Wechselnde Lahmheiten, Fieberschübe oder unerklärliche Erschöpfung? Die "Zeckenkrankheit" Borreliose ist eine unsichtbare Gefahr für Hunde und Pferde. Handeln Sie bei einem Zeckenfund sofort – mit schmerzfreier Wundhygiene und gezielter innerer Stärkung.
Sobald die Temperaturen steigen, beginnt die Zeckensaison – und damit die ständige Angst vor der Borreliose. Diese tückische, bakterielle Infektionskrankheit wird durch den Stich einer infizierten Zecke übertragen. Die spiralförmigen Bakterien (Borrelien) dringen in die Blutbahn von Hund, Katze oder Pferd ein und können sich im gesamten Organismus ausbreiten.

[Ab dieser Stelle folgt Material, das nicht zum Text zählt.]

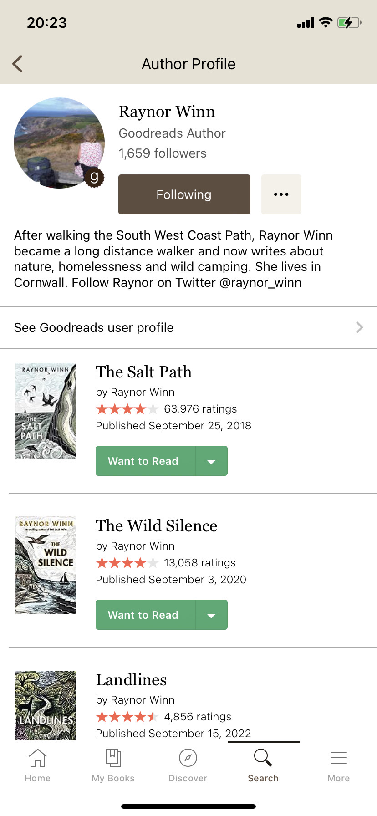Expand shelf dropdown for The Wild Silence

click(211, 615)
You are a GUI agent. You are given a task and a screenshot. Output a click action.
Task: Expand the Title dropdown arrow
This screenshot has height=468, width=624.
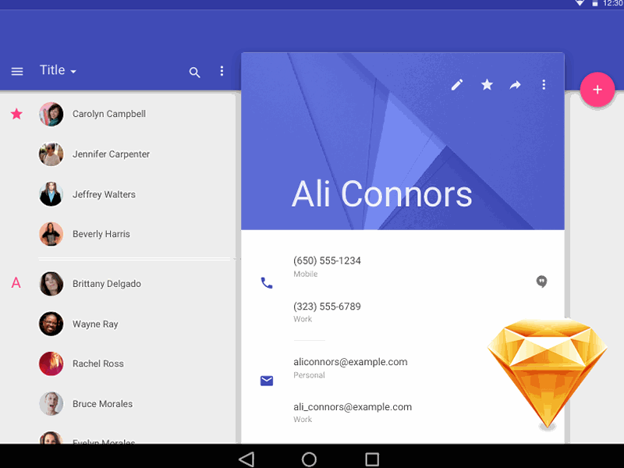click(x=73, y=72)
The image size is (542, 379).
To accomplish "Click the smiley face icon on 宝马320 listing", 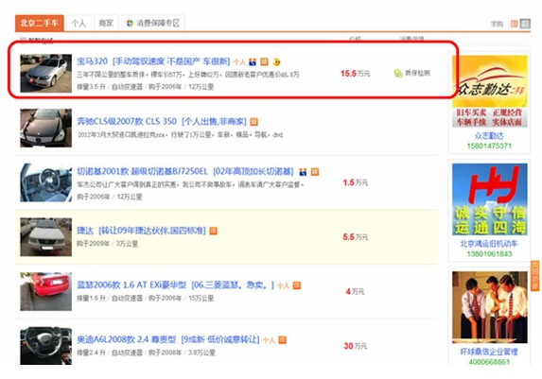I will tap(276, 62).
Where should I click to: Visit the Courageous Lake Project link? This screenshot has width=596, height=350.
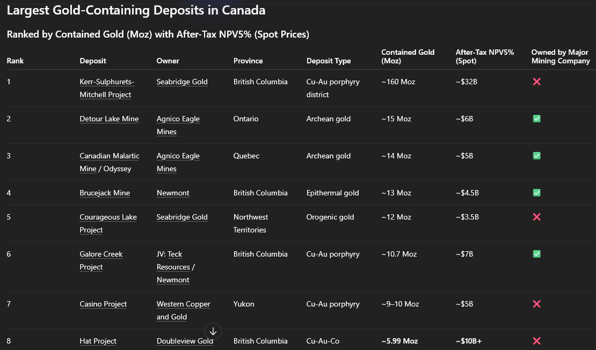pyautogui.click(x=108, y=217)
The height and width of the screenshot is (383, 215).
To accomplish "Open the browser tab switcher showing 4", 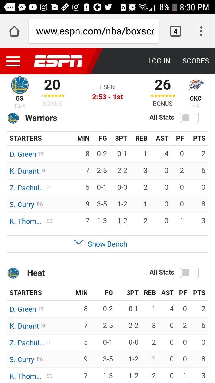I will tap(175, 31).
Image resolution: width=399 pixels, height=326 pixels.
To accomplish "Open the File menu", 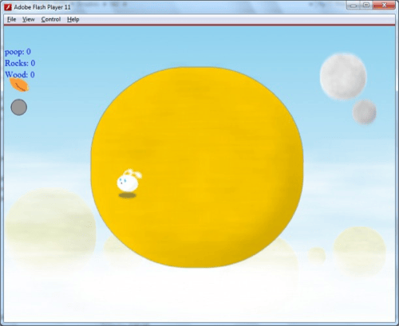I will (11, 19).
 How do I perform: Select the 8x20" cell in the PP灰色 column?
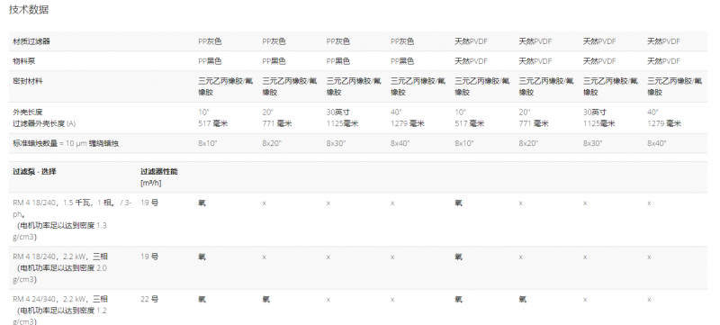pos(272,144)
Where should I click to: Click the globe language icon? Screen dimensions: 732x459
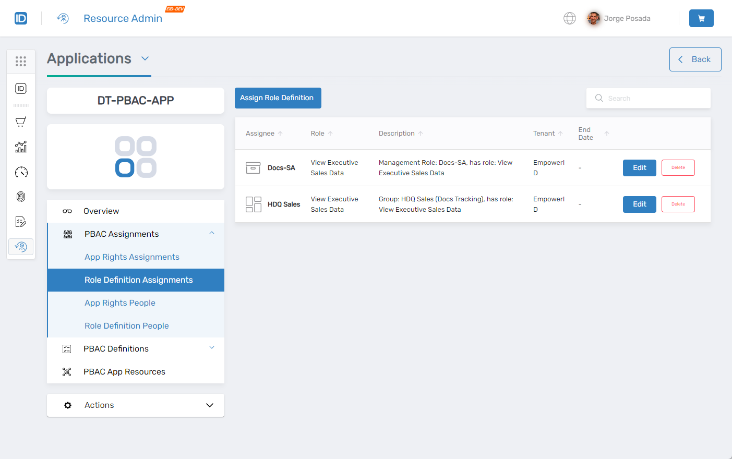click(570, 18)
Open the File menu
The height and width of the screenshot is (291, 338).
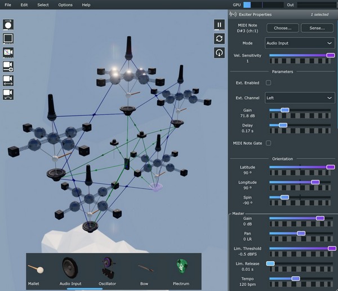tap(8, 5)
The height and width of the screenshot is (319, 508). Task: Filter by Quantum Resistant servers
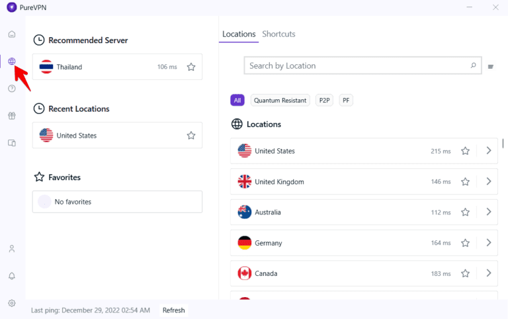click(280, 100)
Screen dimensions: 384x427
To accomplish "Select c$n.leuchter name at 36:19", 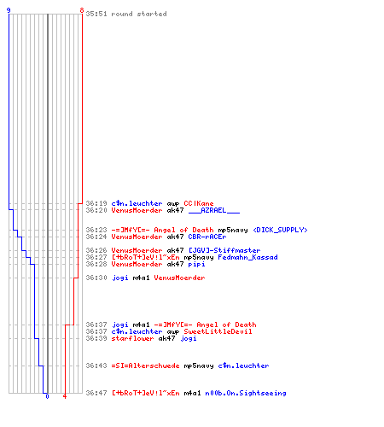I will coord(137,203).
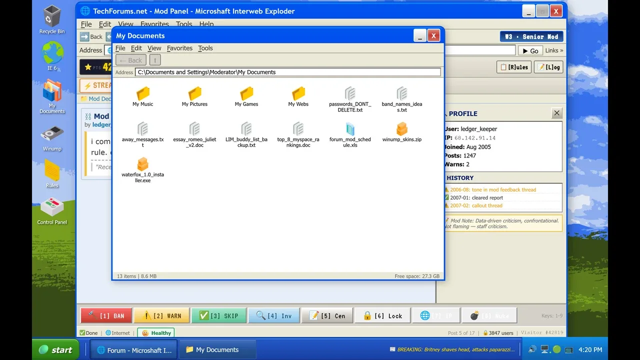Open the Tools menu in My Documents
Screen dimensions: 640x360
(x=205, y=48)
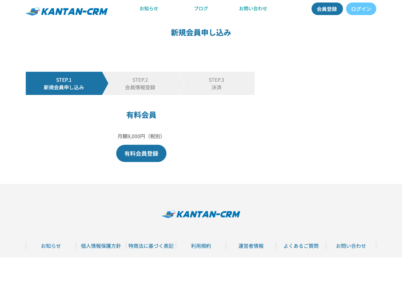402x282 pixels.
Task: Click the 会員登録 button in header
Action: coord(327,9)
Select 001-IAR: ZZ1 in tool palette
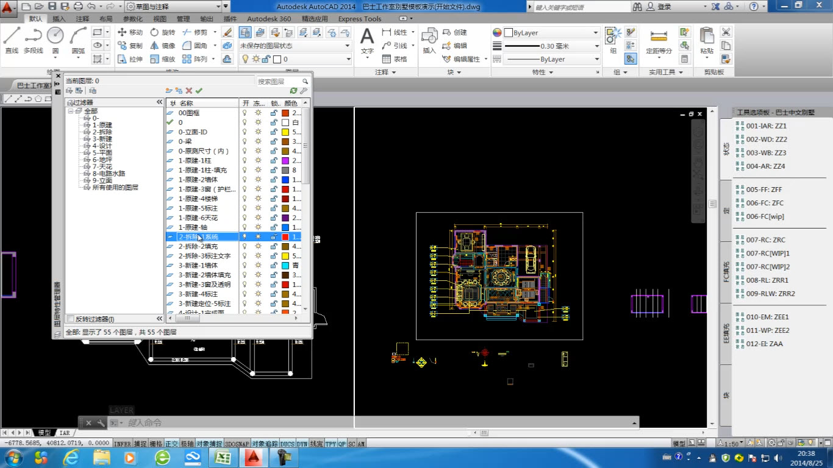833x468 pixels. 767,126
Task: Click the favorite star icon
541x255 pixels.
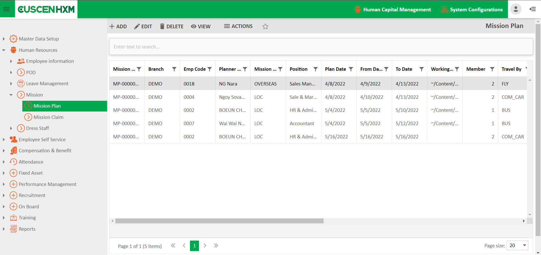Action: point(265,26)
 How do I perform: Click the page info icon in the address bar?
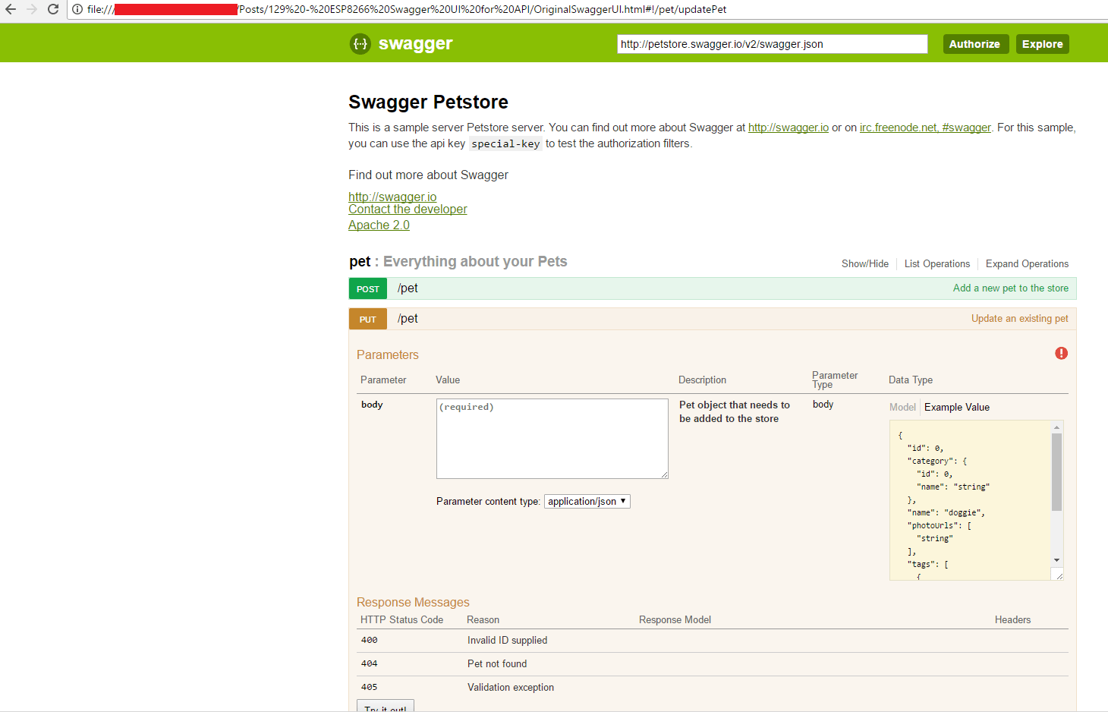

Das Gefährliche an der Borreliose: Die Krankheit bricht oft erst Wochen oder Monate nach dem eigentlichen Zeckenbiss aus und zeigt stark wechselnde, oft diffuse Symptome. Wer sein Tier schützen will, muss zweigleisig fahren: Die sofortige, keimtötende Hygiene direkt an der Bissstelle sowie der Aufbau einer starken, körpereigenen Immunabwehr, die im Ernstfall mit den Erregern fertig wird.